I've followed the "Programmer's Stone" concepts off-and-on, almost forgot about them entirely. This is definitely the best iteration of them yet.


Interesting article. I don't doubt that stress can limit creativity, but from my own experience, some stress seems to make me more productive. At times, a little deadline pressure is a good motivating force, and I find it easier for me to get into and stay in "the zone" where I'm completely focused and able to work at a fast pace. Continual stress would likely make things worse, but a few weeks of deadline pressure can really make me work harder and better.

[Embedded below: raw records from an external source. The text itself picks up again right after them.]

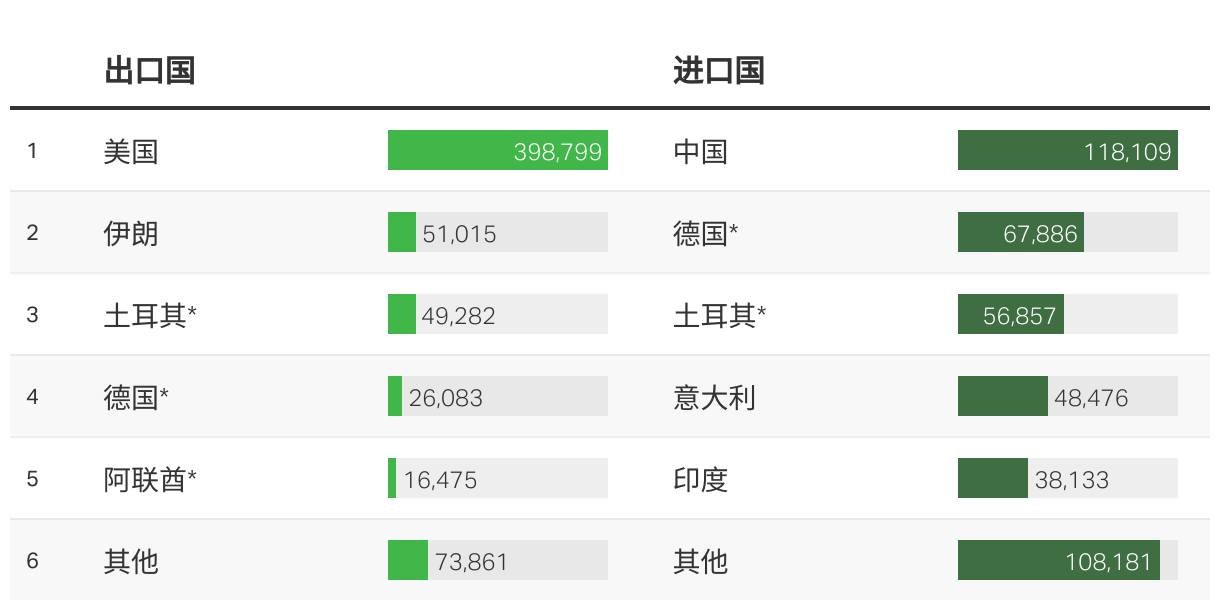Click 土耳其* in the exporter column
Viewport: 1220px width, 610px height.
click(150, 316)
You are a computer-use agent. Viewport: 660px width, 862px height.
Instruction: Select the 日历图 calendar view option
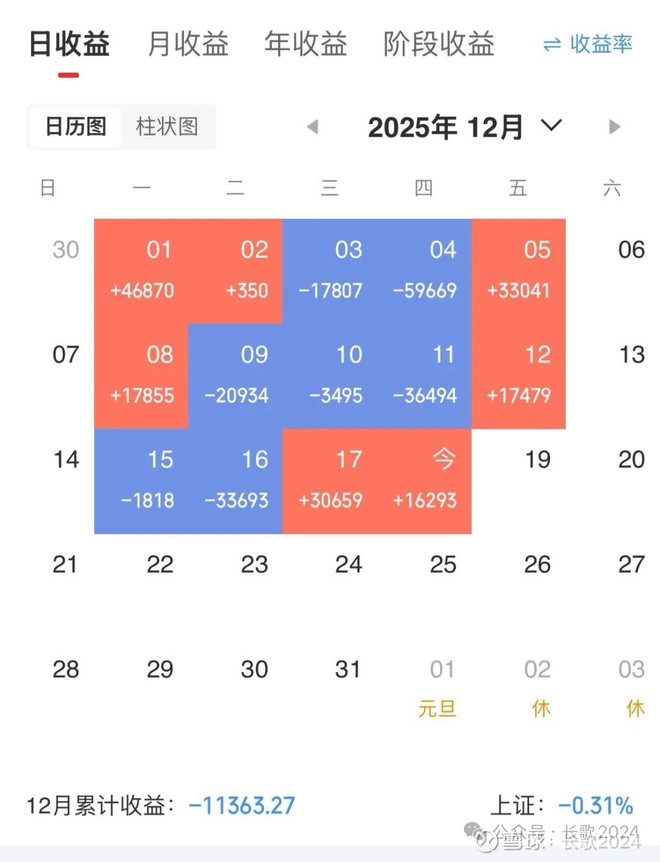[74, 127]
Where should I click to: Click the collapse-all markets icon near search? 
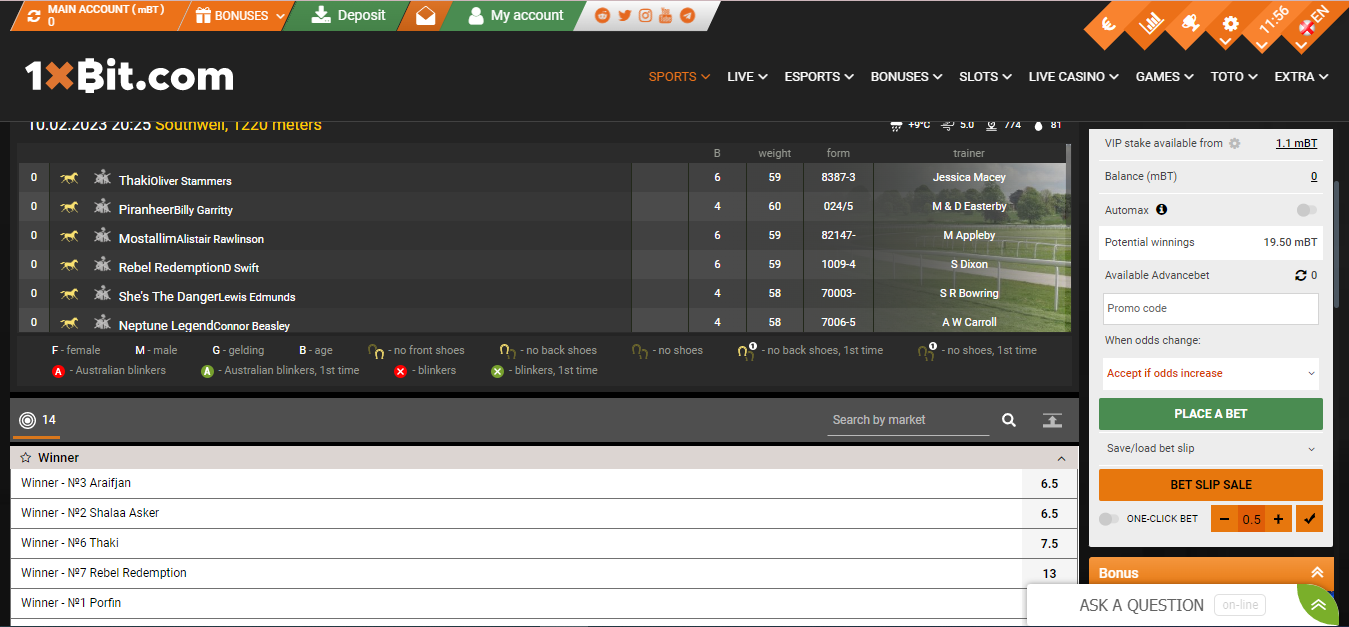(x=1051, y=420)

To be honest, I skimmed through parts of the article so I hope I'm not repeating or misrepresenting what the article says, but it seems like the best process for me is to have some stress free time at the beginning of a project to let things percolate, and then later on, have a looming deadline to help me focus and grind things out.


I agree - deadline stress works best at the end of a project where you already know what to do and how to do it, and you just need a kick up the rear to get things moving rapidly.


It seems he's let the Reciprocality.org domain expire, and only put some of it on the new domain. There was some interesting stuff there, including the original Programmer's Stone book. I wonder if I still have the .zip of it.


Granted, some of his theories made him sound like a crackpot, not that that means they were false.


Aha, it appears to be mirrored here: http://www.buildfreedom.com/content/reciprocality/


I had trouble following this. Anybody care to take a shot at explaining what it says, or what's good about it?


A great deal of this is similar to the findings on management and creativity and/or stress and creativity.

Stress kills creativity because it creates a chemical reaction that forces your mind to focus intently and over-rely on previous experience. This might help if you need to run away from a bear, but might hinder if you're trying to solve a tricky problem that requires exploring and potentially letting go of assumptions.

Similarly it's very tricky to "manage" creativity or any task where you can't specify and measure either the process or the outcome (preferably both). You may sadly realise this covers most white collar work but it only really gets talked about in relation to obviously 'creative' things like advertising and R&D.

The basic of management there is "don't", though there are some things that help such as "clan controls" where you hire people with a particular value set (e.g. scientists or open source programmers) and encourage them to be evaluated, outside of work, by their peers.

It might be worth pondering a comparison between an leading advertising agency work areas and Google's famous playgrounds.

This guy proposes that the bits of the company that can be managed traditionally (sales, clerical workers) thrive on (or are even addicted to) continual stress and this causes a hidden rift between them and the programmers (etc.) who absolutely require at least some time in the stressless mindset in order to do their job.


Basically, he contrasts two types of thinking. The narrow sort of thinking, where you're totally focused in on one thing, and the "juxtapositional" sort of thinking, where you can hold multiple ideas in mind at the same time.

The first type of thinking is associated with high stress environments, and the second type of thinking is associated with productive programming, scientific exploration, learning, etc. He goes on to explain the many ramifications of this, which are fascinating, IMO.